Distilling Information Reliability and Source Trustworthiness from Digital Traces
This work addresses the challenge of content quality assessment in online knowledge repositories, offering a method to distill robust metrics from biased user data, which is incremental in improving existing evaluation systems.
The paper tackled the problem of estimating information reliability and source trustworthiness from noisy user evaluations in online platforms by proposing a temporal point process model, which accurately predicted evaluation events and provided interpretable measures on Wikipedia and Stack Overflow data.

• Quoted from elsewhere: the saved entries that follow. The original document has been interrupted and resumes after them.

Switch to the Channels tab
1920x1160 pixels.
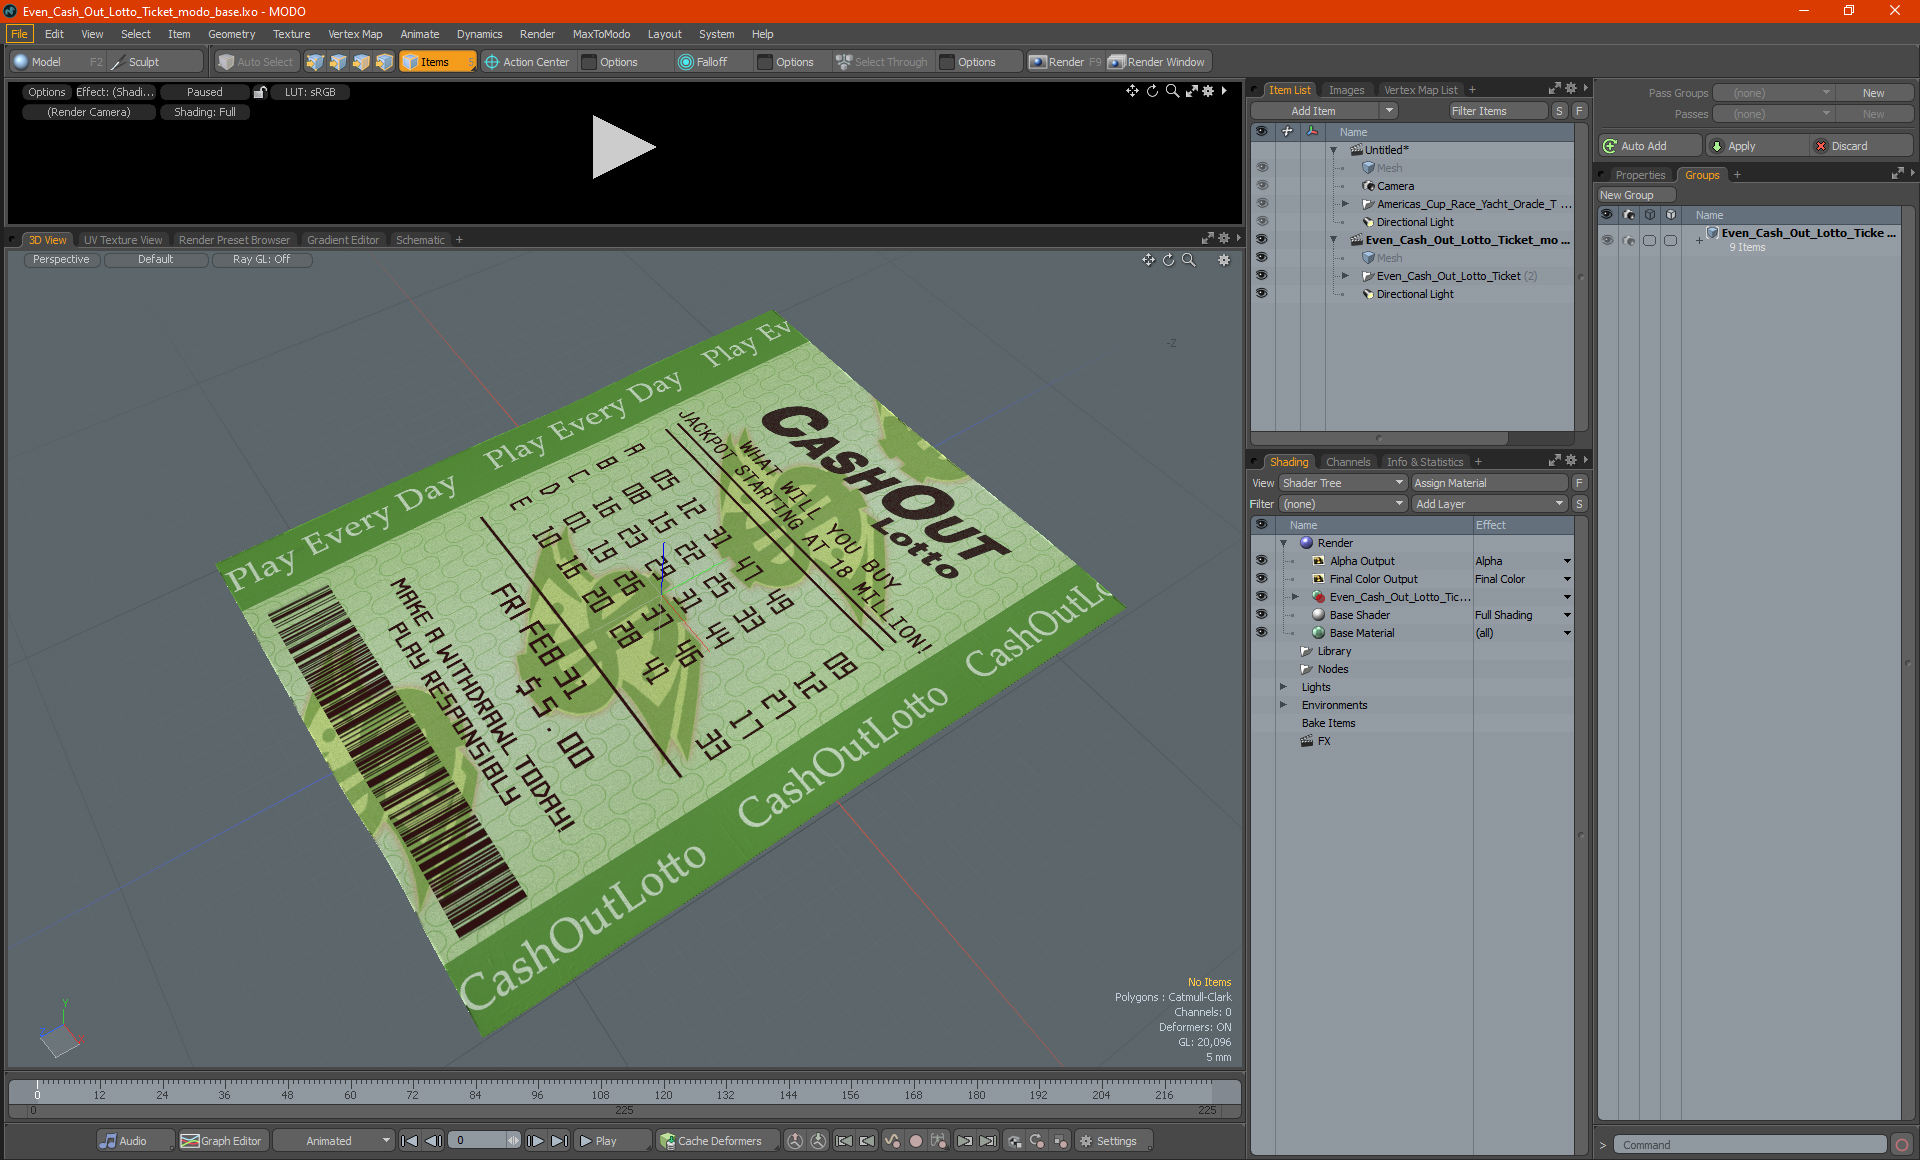(1347, 462)
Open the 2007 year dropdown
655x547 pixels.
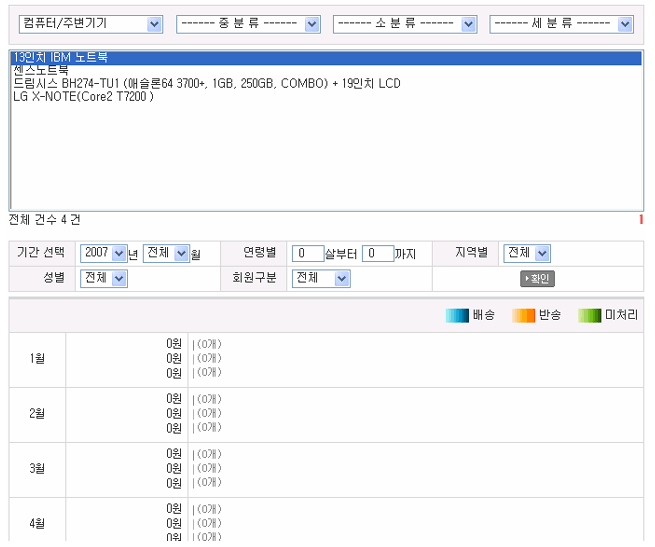(x=104, y=254)
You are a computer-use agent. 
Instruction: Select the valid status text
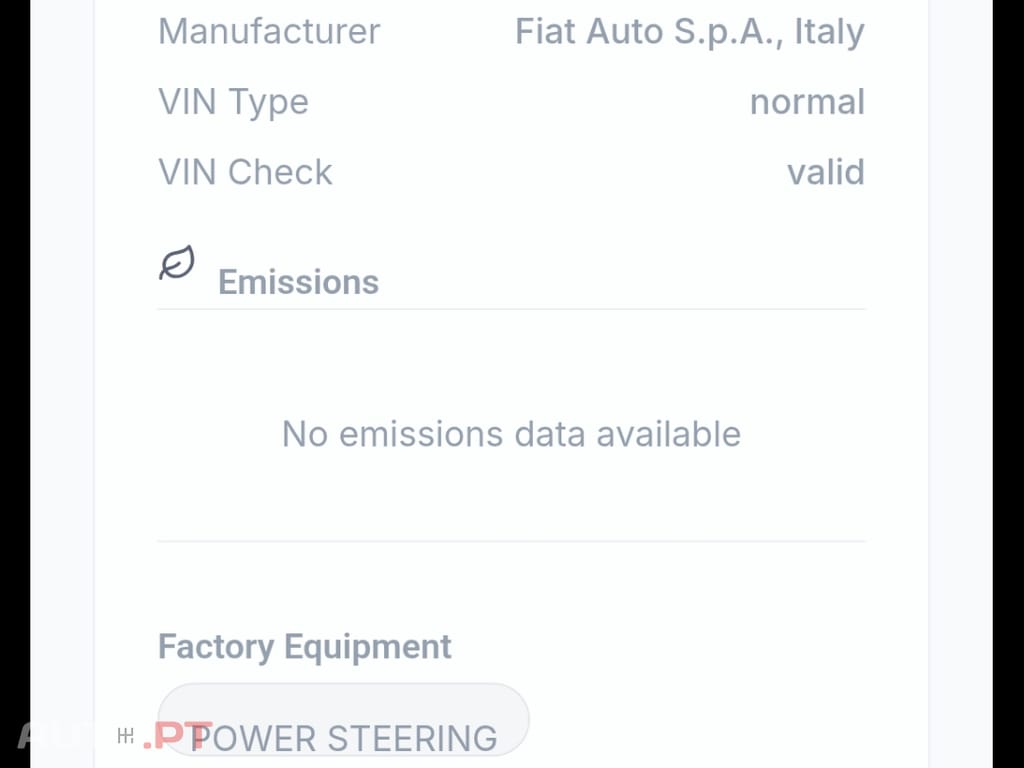(x=824, y=172)
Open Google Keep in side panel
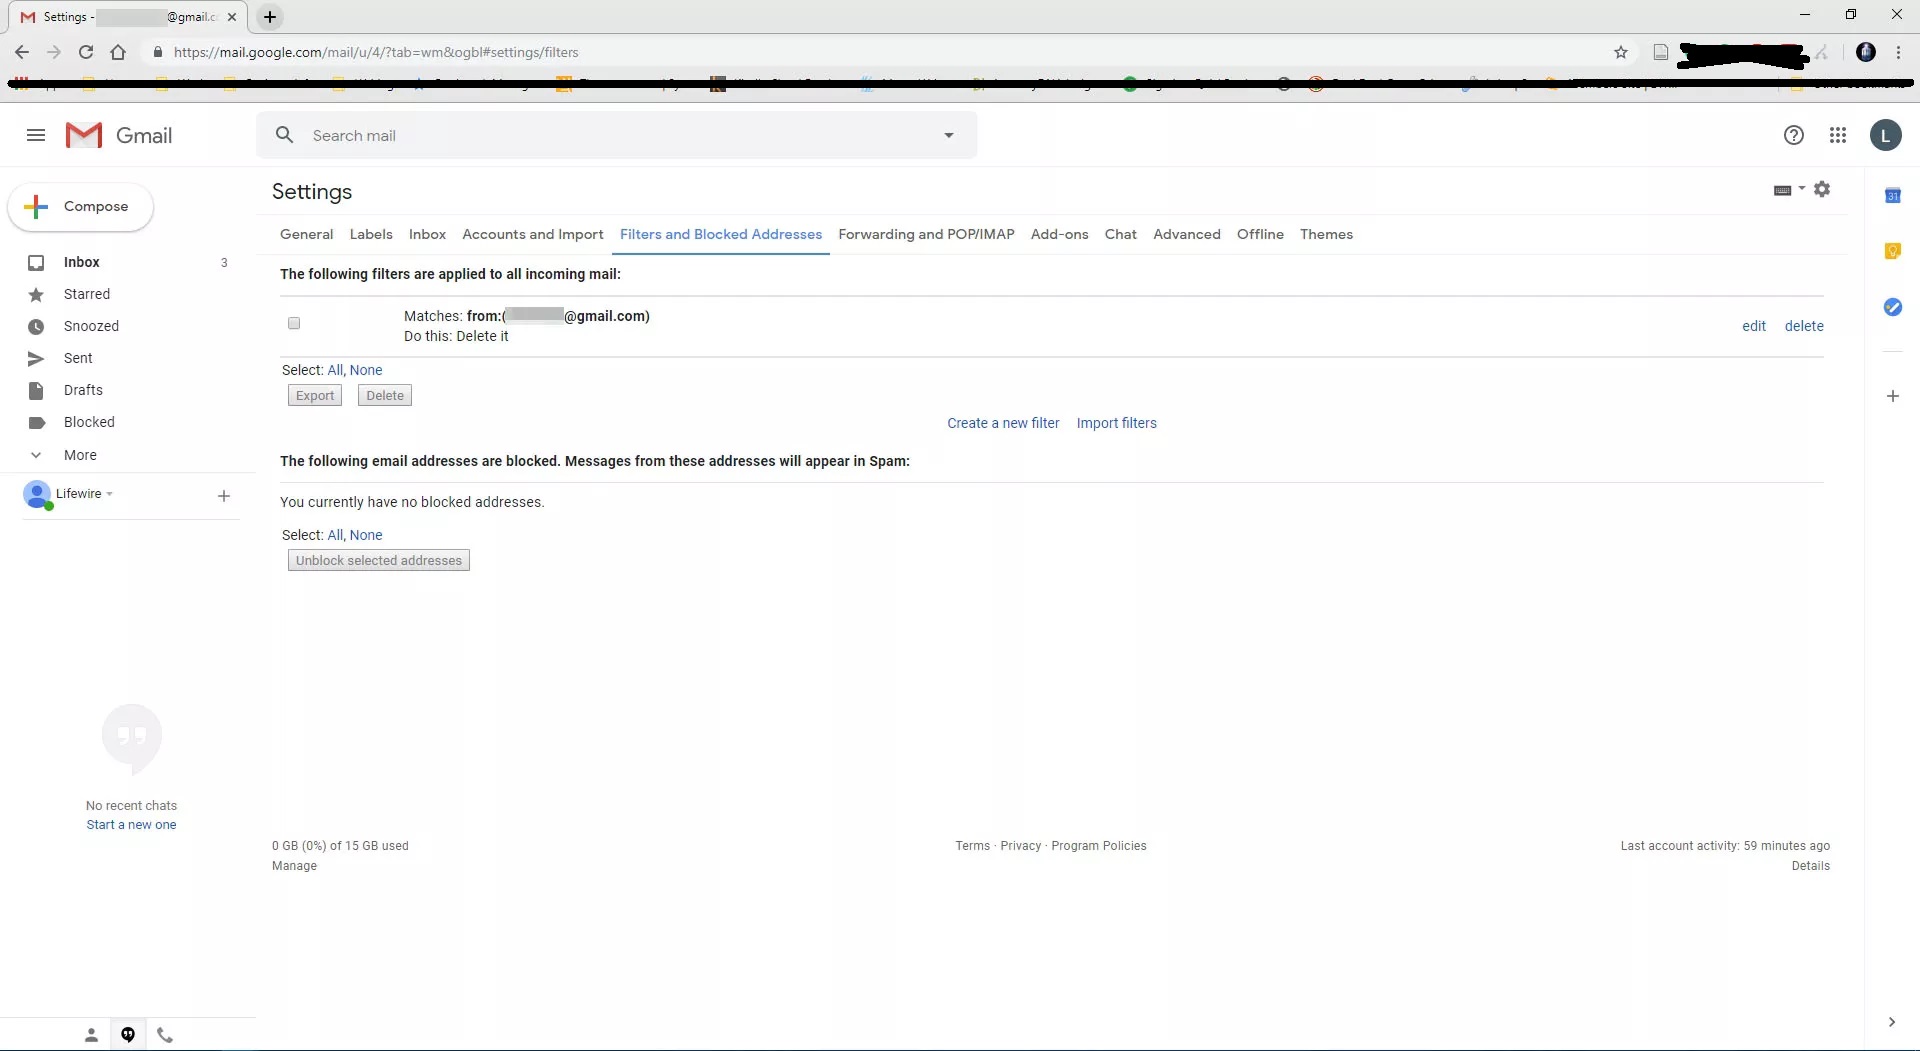Screen dimensions: 1920x1051 click(x=1892, y=251)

Online knowledge repositories typically rely on their users or dedicated editors to evaluate the reliability of their content. These evaluations can be viewed as noisy measurements of both information reliability and information source trustworthiness. Can we leverage these noisy evaluations, often biased, to distill a robust, unbiased and interpretable measure of both notions? In this paper, we argue that the temporal traces left by these noisy evaluations give cues on the reliability of the information and the trustworthiness of the sources. Then, we propose a temporal point process modeling framework that links these temporal traces to robust, unbiased and interpretable notions of information reliability and source trustworthiness. Furthermore, we develop an efficient convex optimization procedure to learn the parameters of the model from historical traces. Experiments on real-world data gathered from Wikipedia and Stack Overflow show that our modeling framework accurately predicts evaluation events, provides an interpretable measure of information reliability and source trustworthiness, and yields interesting insights about real-world events.